– Се Божий человек, не вздумай трогать, – и погрозила пальцем. – Не смейте обижать! Смотри, блаженный, за Афоню с тебя спрошу!
– Ох, быть беде! – вослед предрек ей Федор. – Спохватишься, а поздно будет!
Сейчас он увязался с поездом, то впереди бежал, чертей гоняя, то отставал и след крестил, но более держался возле кареты, и звон его вериг привычен становился уху.
– Какой тебе урок? Идти до Соловков молиться! – он погрозил крестом. – Почто ослушалась? Годи ужо, приедет Аввакум!..
Откуда было ему знать, куда духовник посылал и по какой дороге? В тот миг боярыня не вняла его речам, ибо покоя не давал тот всадник, а Федор вдруг на подножку встал и застучал в окно.
– А что ты, матушка, печальна? – спросил участливо и будто невзначай. – И блещут очи… Не заболела, чай?
– Спаси Христос, здорова… Ты бы в повозку сел. Немудрено свалиться, под колесо попасть.

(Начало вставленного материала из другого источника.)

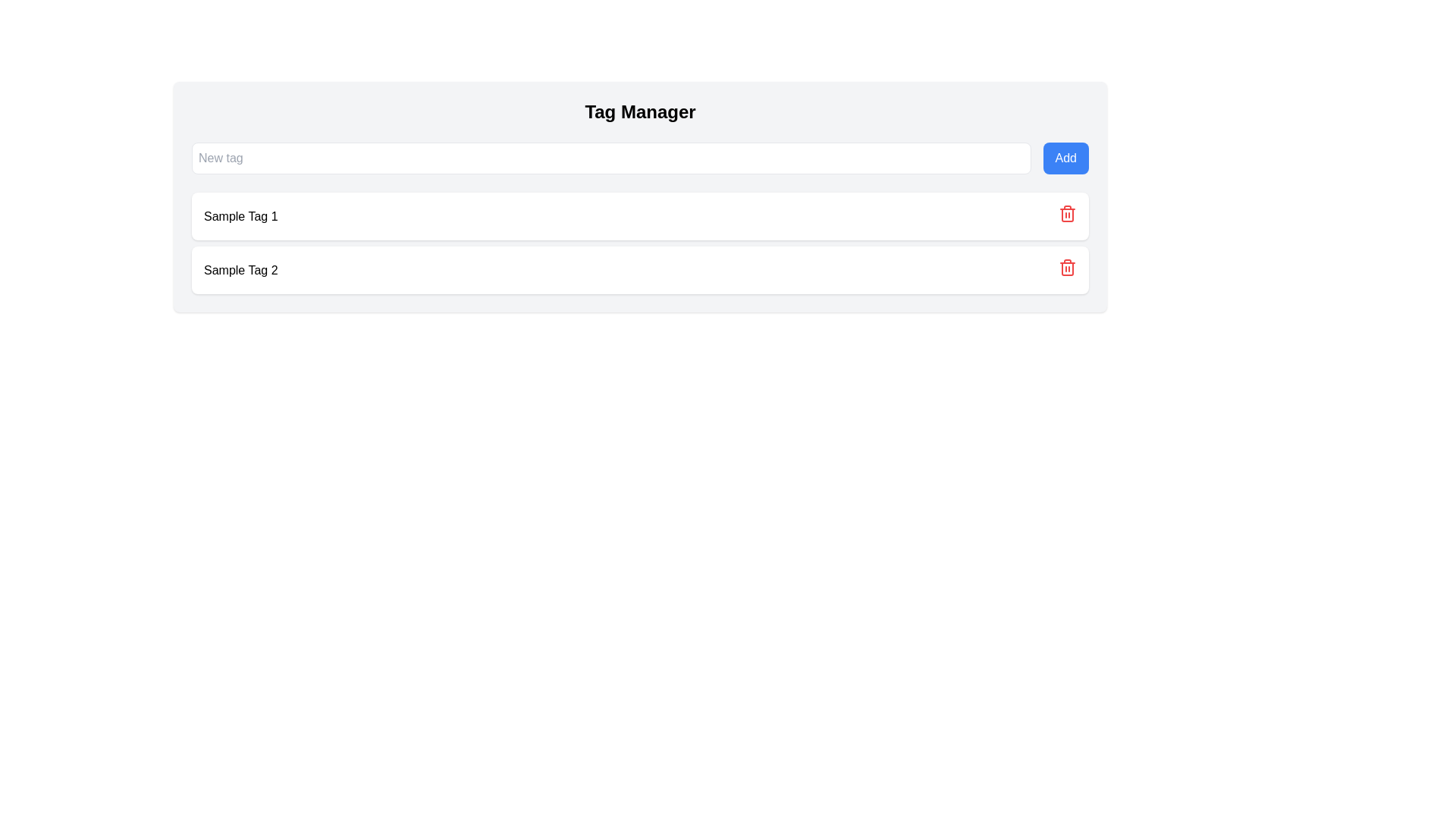  What do you see at coordinates (240, 216) in the screenshot?
I see `the text label displaying 'Sample Tag 1' which is styled for readability and positioned below the 'New tag' input field` at bounding box center [240, 216].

– Что мне повозка? Там сенные девки, пристанут и щекотать начнут. А то велят порты спустить… Им-то потеха, а мне до слез. Уж больно не люблю щекотки!
– Мои сенные девки? Да полно, Федор! Чисты, как голубицы, и смиренны. При виде мужа очи опускают…

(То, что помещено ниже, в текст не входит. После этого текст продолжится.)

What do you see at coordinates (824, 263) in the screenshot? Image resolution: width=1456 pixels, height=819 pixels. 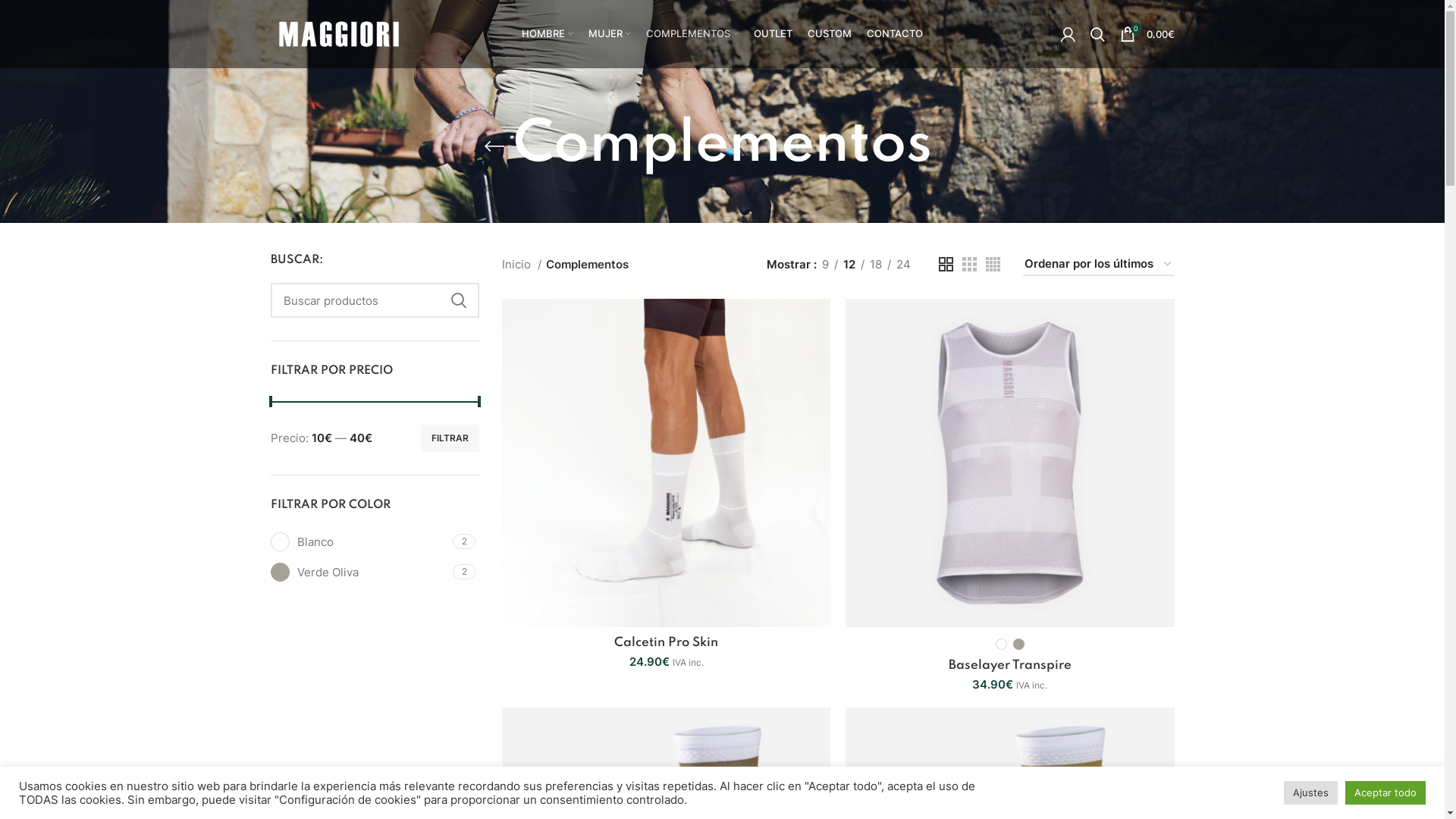 I see `'9'` at bounding box center [824, 263].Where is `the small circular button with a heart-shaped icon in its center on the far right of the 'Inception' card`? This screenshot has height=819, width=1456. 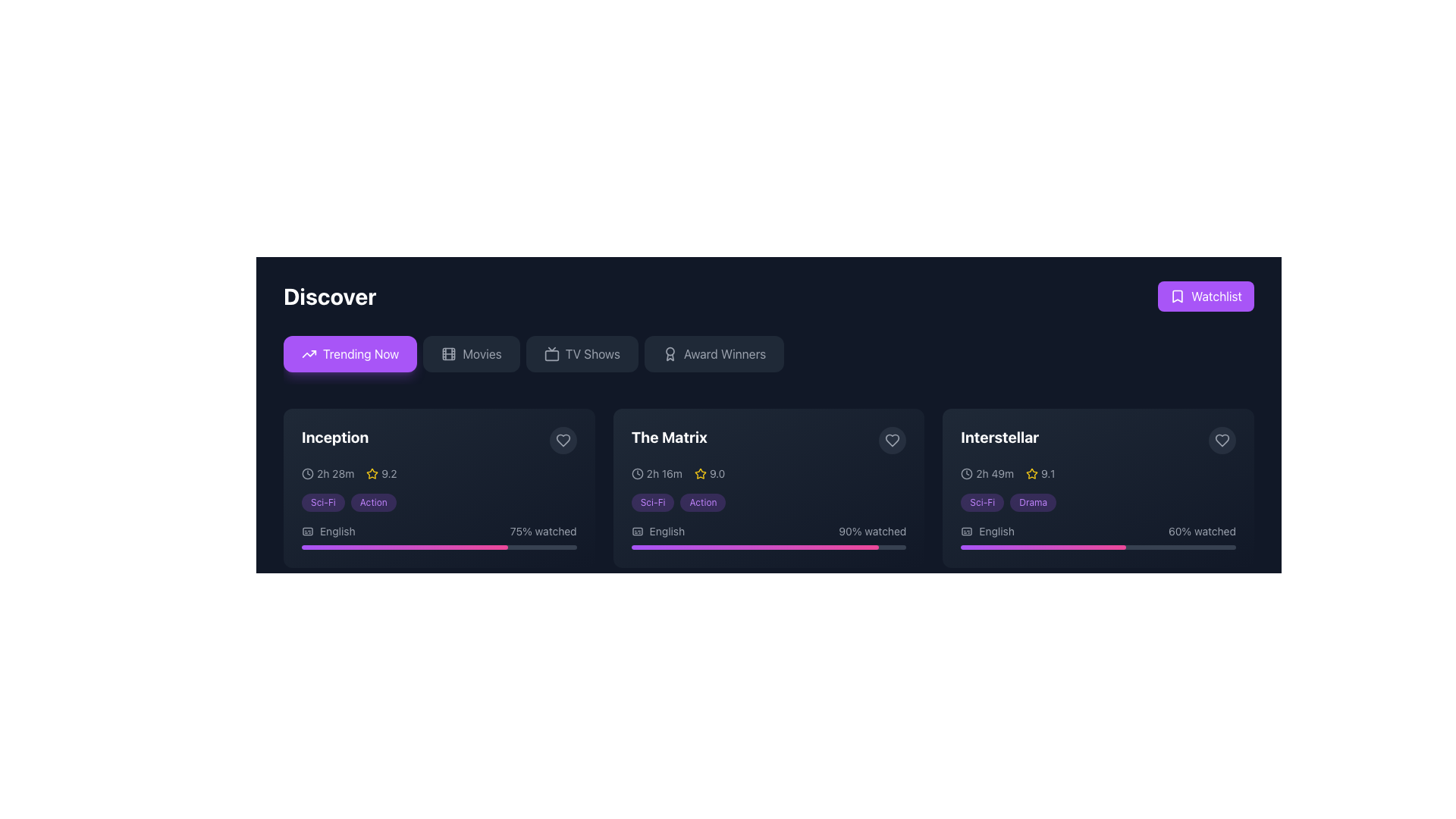
the small circular button with a heart-shaped icon in its center on the far right of the 'Inception' card is located at coordinates (562, 441).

– То при виде мужа! А со мной… Притворны, матушка, ох, как притворны! Обижают!
– Почто же ты молчал? Да я их в монастырь! В послушницы!..
– Отправь! Ох, матушка, отправь! Проходу не дают… Пусти в карету..
– Ради Христа – садись, – она и дверцу распахнула, и помогла войти – суть, цепи придержала и крест пудовый. – Токмо вот вши…
– Ни, преблагая! Ни блох, ни вошек нет, – он завернул рубаху и показал изъязвленное тело. – На-ко, позри! Не моюсь, рубищ не меняю, а чист, поскольку свят. И дух идет, как от иконы – мироточивой, благостный и сладкий…
Под холстяным рваньем она позрела не мощи страстотерпца – плоть мощную и молодую, сплошную перевязь из мышц и крепких жил. И запах впрямь был благовонный…
Рука непроизвольно потянулась, чтоб прикоснуться, однако Федор рубаху опустил и вкупе с ней вериги.
– Ан, нет, не можно трогать! Поелику святой!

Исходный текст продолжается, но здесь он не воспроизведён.